» Stated goal
Count how many lines of the records below contain the string "what" and reply with the number alone.

» Entries
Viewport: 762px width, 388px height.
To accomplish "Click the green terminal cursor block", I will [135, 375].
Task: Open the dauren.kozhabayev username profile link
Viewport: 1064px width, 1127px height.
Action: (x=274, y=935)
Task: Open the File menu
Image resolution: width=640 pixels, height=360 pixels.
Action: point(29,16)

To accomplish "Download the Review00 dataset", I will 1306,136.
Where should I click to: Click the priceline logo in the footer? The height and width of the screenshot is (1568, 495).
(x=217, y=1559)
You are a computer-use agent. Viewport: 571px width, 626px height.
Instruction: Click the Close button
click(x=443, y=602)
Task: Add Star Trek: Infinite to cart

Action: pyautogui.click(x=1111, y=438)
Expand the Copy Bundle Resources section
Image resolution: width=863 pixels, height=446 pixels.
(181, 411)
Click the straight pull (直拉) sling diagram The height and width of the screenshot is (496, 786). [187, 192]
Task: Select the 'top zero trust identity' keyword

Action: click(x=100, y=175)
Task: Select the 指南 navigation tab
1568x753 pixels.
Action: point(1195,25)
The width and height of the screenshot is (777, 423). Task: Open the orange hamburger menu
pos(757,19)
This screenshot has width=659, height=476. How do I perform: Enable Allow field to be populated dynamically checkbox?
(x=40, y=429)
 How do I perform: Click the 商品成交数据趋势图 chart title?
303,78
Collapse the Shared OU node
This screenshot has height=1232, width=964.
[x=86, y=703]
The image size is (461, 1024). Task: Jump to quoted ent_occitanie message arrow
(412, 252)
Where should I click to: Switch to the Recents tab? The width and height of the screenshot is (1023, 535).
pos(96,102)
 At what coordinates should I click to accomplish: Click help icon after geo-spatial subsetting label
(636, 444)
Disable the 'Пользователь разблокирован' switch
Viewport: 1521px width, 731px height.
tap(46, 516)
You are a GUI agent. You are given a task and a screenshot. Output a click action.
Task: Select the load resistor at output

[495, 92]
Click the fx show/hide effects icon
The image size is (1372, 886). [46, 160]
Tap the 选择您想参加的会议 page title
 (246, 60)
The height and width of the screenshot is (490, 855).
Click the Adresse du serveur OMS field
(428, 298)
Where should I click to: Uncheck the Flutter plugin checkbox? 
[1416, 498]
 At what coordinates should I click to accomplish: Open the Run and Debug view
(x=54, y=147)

» Result
2